Department of Biology, Saint Mary's University, 923 Robie Street, Halifax, Nova Scotia B3H 3C3, Canada; Department of Biology, Mount Saint Vincent University, 166 Bedford Highway, Halifax, Nova Scotia B3M 2J6, Canada.
J Plant Physiol. 2019 Feb;233:12-19. doi: 10.1016/j.jplph.2018.12.006. Epub 2018 Dec 12.
It is now well documented that plants produce methane (CH) under aerobic conditions. However, the nature of methane production in plants and all the potential precursors and environmental factors that can be involved in the process are not fully understood.
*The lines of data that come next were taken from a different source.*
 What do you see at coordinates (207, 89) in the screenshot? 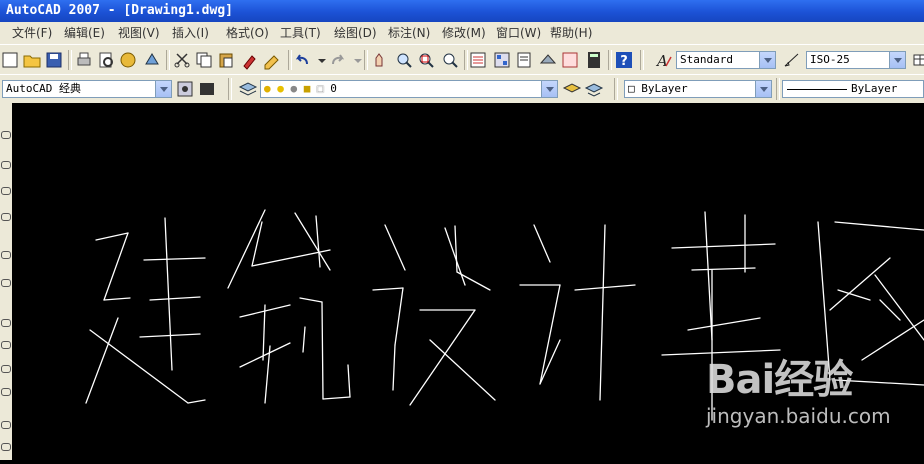
I see `my-workspace-icon` at bounding box center [207, 89].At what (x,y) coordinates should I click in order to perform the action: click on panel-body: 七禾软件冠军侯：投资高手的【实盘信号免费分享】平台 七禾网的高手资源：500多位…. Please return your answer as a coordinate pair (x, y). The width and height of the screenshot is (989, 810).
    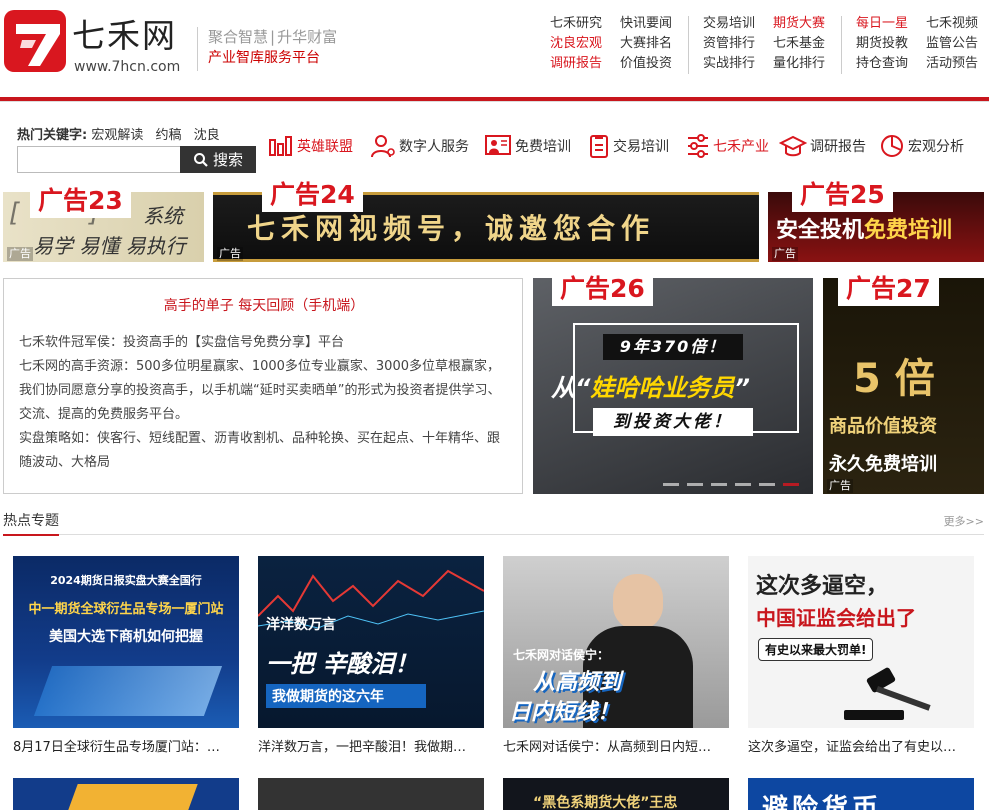
    Looking at the image, I should click on (264, 403).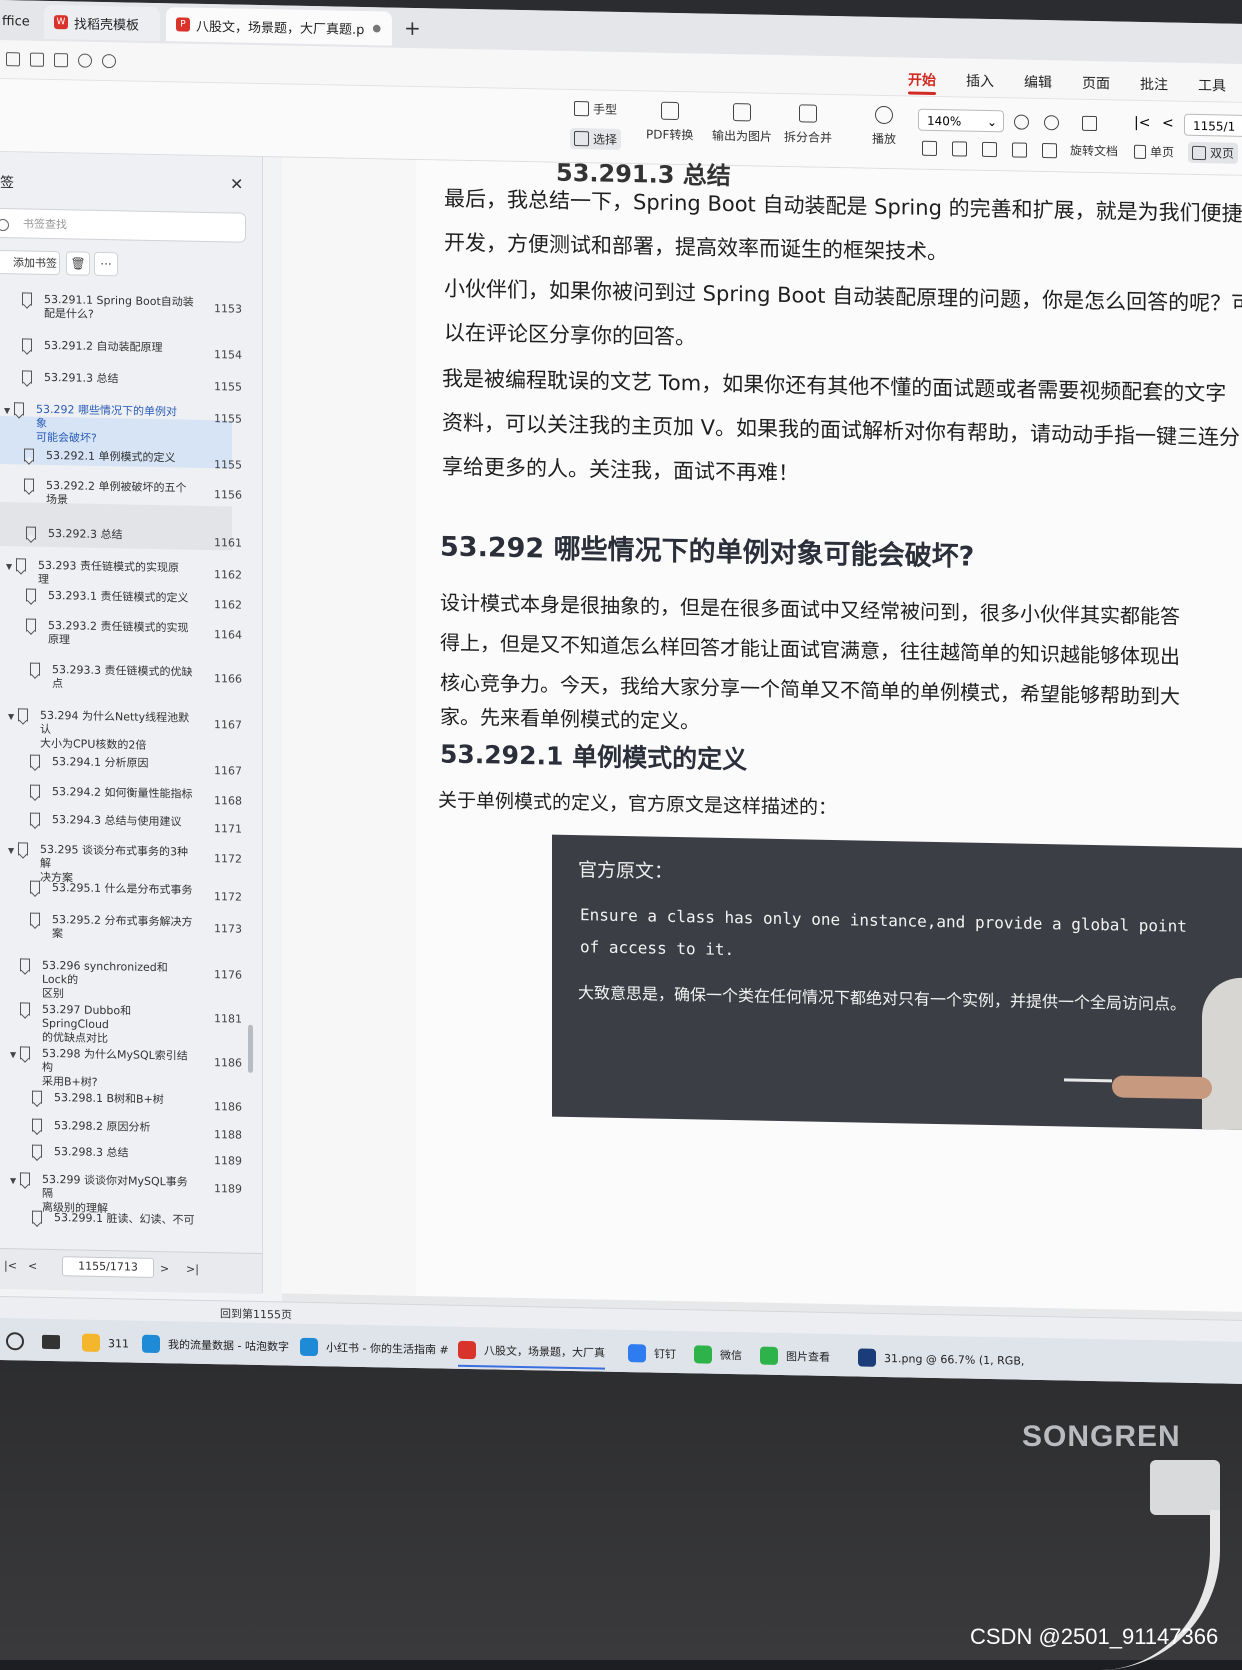  Describe the element at coordinates (1199, 152) in the screenshot. I see `double-page-icon` at that location. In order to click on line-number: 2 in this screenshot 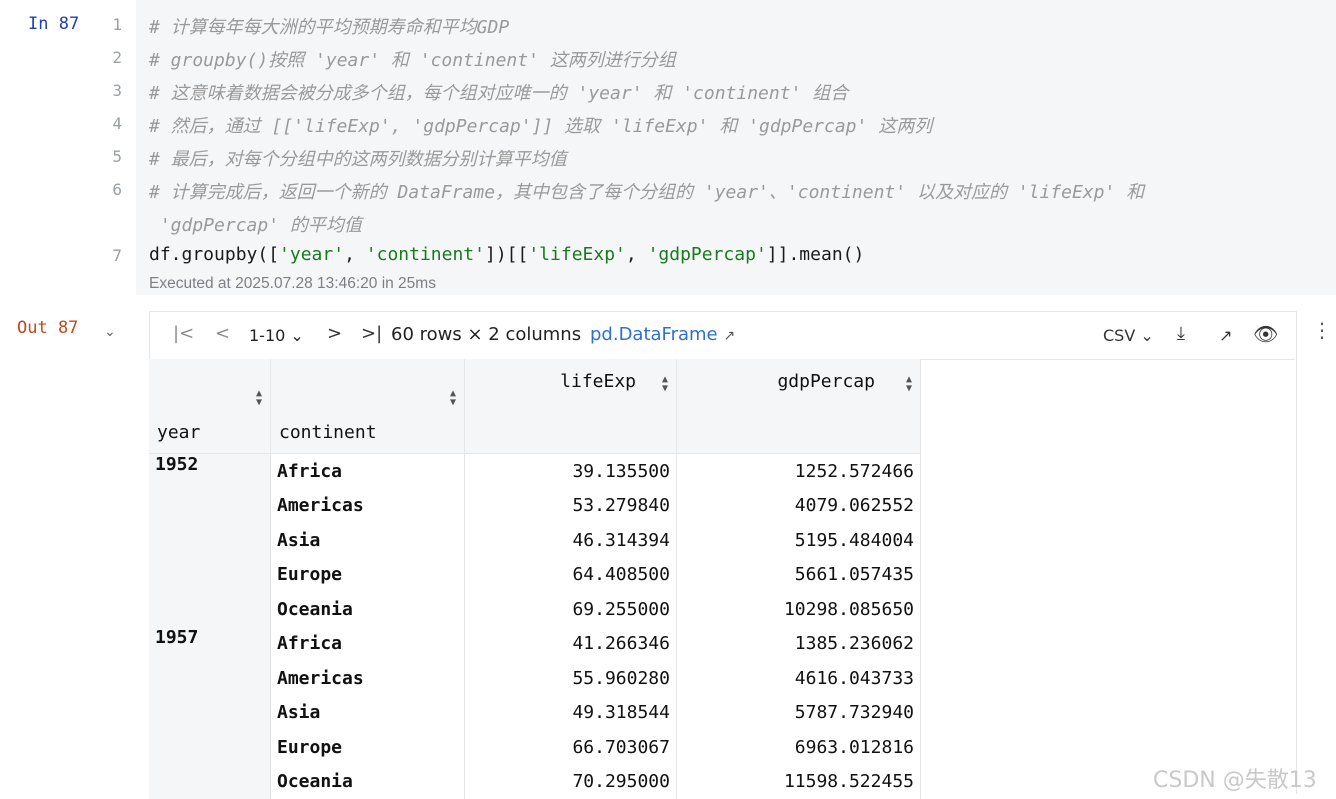, I will do `click(117, 58)`.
Earlier studies have suggested several chemical compounds, including the amino acid methionine, as precursors of aerobic methane in plants, but none have explored other amino acids as potential precursors or blue light as a driving force of methane emission. We examined the effects of blue light, and the promoter or inhibitor of endogenous ethylene on methane and ethylene emissions, amino acids, and some plant physiological parameters in canola (Brassica napus). Plants were grown under four light conditions: no supplemental blue light, and low, medium, or high blue light, and exposed to three chemical treatments: no chemical application, ethylene promoter (kinetin), or ethylene inhibitor (silver nitrate). Regardless of chemical treatment, blue light significantly increased methane emission, which was accompanied by decreased plant biomass, gas exchange, and flavonoids, but by increased wax, and most amino acids. This study revealed that blue light drives aerobic methane emission from plants by releasing of methyl group from a number of amino acids, and that the methane production in plants may have several pathways.
现在已有大量文献证明,植物在有氧条件下会产生甲烷(CH)。然而,植物中产甲烷的本质以及所有可能涉及该过程的潜在前体和环境因素尚未完全被理解。早期研究表明,包括氨基酸蛋氨酸在内的几种化学化合物是植物有氧产甲烷的前体,但尚未有研究探索其他氨基酸是否也可作为潜在前体,或蓝光是否可作为甲烷排放的驱动力。我们研究了蓝光以及内源性乙烯的促进剂或抑制剂对油菜(甘蓝型油菜)中甲烷和乙烯排放、氨基酸和一些植物生理参数的影响。植物在四种光照条件下生长:无补充蓝光,低、中或高光蓝,以及暴露于三种化学处理下:无化学处理、乙烯促进剂(激动素)或乙烯抑制剂(硝酸银)。无论化学处理如何,蓝光均显著增加了甲烷排放,同时伴随着植物生物量、气体交换和类黄酮的减少,而蜡质和大多数氨基酸的增加。本研究表明,蓝光通过从多种氨基酸中释放甲基基团来驱动植物的有氧甲烷排放,并且植物中产甲烷可能存在多条途径。